As a composer, she is most readily identified under the name ‘Alma Schindler-Mahler’. This reflects the fact that she wrote nearly all her songs before her first marriage, to Gustav Mahler, but these were only published after her marriage, from 1910 onwards. Nevertheless, Schindler-Mahler was serious about composition as a young woman; her diaries evaluate potential suitors according to whether they would allow her to compose. Her choice of Mahler, nearly twenty years older, therefore provokes many questions, since he famously insisted that she either renounce composition or break their engagement. During their marriage, she not only protected him from mundane demands, but also acted as his assistant by preparing piano scores for many of his works.
For most of the twentieth century, Schindler-Mahler was regarded as a ‘muse’, a role she herself willingly played. Equally significant, however, is her support for the careers of contemporaries such as Alban Berg and Arnold Schoenberg (reflected, for example, in Berg’s dedication of Wozzeck to her in recognition of her financial support). Schindler-Mahler’s life was personally and politically turbulent. By 1938, she and her husband Franz Werfel had to flee Vienna for the USA, where they settled along with many other émigrés, in Los Angeles. Following Werfel’s death, she eventually settled in New York.

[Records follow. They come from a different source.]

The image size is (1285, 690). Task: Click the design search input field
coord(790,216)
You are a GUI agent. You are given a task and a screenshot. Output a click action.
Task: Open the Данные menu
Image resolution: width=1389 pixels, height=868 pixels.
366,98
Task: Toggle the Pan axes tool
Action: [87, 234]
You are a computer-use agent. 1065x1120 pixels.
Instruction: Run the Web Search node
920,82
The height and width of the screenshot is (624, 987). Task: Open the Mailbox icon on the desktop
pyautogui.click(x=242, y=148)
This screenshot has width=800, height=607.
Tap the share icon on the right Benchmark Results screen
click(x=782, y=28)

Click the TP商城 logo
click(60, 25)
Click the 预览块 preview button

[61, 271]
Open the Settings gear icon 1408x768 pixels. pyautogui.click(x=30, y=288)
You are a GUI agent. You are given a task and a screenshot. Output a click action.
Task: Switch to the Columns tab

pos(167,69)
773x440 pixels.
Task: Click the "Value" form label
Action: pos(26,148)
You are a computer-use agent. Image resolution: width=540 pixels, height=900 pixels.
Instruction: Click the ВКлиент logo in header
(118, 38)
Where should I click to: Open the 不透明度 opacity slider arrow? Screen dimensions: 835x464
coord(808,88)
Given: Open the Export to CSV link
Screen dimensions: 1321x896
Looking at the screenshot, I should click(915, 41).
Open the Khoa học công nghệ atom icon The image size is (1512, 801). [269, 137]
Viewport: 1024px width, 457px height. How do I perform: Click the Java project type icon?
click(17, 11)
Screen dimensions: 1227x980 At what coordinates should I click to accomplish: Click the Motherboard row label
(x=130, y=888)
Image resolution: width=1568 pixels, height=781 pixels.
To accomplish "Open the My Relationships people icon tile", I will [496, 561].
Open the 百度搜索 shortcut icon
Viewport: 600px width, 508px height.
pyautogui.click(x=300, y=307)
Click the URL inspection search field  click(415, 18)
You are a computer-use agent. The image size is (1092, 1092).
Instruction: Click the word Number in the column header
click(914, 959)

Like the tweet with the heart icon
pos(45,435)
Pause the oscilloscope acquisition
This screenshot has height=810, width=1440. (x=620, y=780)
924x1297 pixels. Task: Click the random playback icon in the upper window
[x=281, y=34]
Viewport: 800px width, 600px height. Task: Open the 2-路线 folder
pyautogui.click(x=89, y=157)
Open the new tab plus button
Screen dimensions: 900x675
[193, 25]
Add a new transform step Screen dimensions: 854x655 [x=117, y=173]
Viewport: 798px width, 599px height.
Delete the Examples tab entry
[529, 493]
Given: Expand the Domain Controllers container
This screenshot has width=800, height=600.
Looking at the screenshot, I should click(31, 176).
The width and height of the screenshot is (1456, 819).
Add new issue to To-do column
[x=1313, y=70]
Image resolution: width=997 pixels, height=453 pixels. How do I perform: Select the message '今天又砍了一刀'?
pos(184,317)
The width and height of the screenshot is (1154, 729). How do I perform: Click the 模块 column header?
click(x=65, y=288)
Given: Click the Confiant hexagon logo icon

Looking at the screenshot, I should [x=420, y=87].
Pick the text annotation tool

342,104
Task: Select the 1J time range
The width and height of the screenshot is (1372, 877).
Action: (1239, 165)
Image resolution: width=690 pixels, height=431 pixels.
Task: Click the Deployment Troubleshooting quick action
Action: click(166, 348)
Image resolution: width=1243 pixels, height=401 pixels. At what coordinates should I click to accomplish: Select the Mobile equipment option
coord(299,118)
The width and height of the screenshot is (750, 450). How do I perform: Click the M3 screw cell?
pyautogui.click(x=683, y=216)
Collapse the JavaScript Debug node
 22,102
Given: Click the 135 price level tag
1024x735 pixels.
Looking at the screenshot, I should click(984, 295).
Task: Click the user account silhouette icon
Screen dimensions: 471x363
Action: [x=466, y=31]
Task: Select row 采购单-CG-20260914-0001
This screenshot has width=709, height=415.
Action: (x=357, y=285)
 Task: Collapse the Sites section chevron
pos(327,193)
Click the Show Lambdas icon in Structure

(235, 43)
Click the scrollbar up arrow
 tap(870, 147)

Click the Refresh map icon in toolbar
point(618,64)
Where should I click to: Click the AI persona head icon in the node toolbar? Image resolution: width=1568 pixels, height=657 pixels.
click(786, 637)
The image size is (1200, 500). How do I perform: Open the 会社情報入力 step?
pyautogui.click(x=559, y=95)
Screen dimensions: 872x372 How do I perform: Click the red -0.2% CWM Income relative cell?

Schindler-Mahler published various memoirs and correspondence which shed light on her personality and milieu, including two autobiographies: And the Bridge is Love and Mein Leben. Many written traces of her are also found in the letters and memoirs of Berg, Schoenberg, Zemlinsky, Bruno Walter, and others like Elias Canetti, Nina Kandinsky, the Mann family, Arthur Schnitzler, Franz Werfel, and Berta Zuckerkandl.
Like many of her contemporaries including Brahms and Berg, Schindler-Mahler began her compositional life with songs, and there is evidence that she would have attempted other, larger genres had she been in more supportive circumstances. Indeed, it took a marital crisis for Gustav finally to pay attention to her as a creative person in her own right, and facilitate the publications with the prestigious Universal Edition.
The style of her songs is lyrical and late Romantic, with a fondness for the lower range of the keyboard, atmospheric textures and a rhapsodic, through-composed approach to form. Songs like ‘Bei dir ist es Traut’ achieve a mesmerising, transparent stillness, combining a persuasive form with harmonic adventurousness. ‘Ansturm’ from Vier Lieder shows her ability to craft exquisite piano textures.
During her lifetime, three sets of songs appeared: Fünf Lieder (1910), Vier Lieder (1915) and Fünf Gesänge (1924). Fourteen other songs have been published in different collections since then. According to her diary, at least forty unpublished songs remain, dating mainly from 1898-1901, including settings of Goethe, Rilke, Heine and Falke and cycles. She had a strong preference for contemporary poets such as Dehmel, Bierbaum and Falke, alongside established figures like Goethe and Heine. She set no poetry by women, to our knowledge.
Useful modern collections include Frauen komponieren - 25 Lieder für Singstimme und Klavier, edited by Eva Rieger und Käte Walter (Schott). David and Colin Matthews have also orchestrated seven of her songs for medium voice; see Alma Mahler: Sieben Lieder für mittlere Stimme und Orchester (Vienna 1995). The best account of her as composer is Susanne Rode-Breymann’s Die Komponistin Alma Mahler-Werfel (1999).
There exists a growing number of recordings which usually pair Schindler-Mahler’s songs with those of women like Clara Schumann or Fanny Mendelssohn (despite their vastly different circumstances), or position her within her male musical circle. A useful resource is Alma Mahler-Werfel: Complete Songs (Ruth Ziesack, Iris Vermillion, Christian Elsner and Cord Garben, 1997).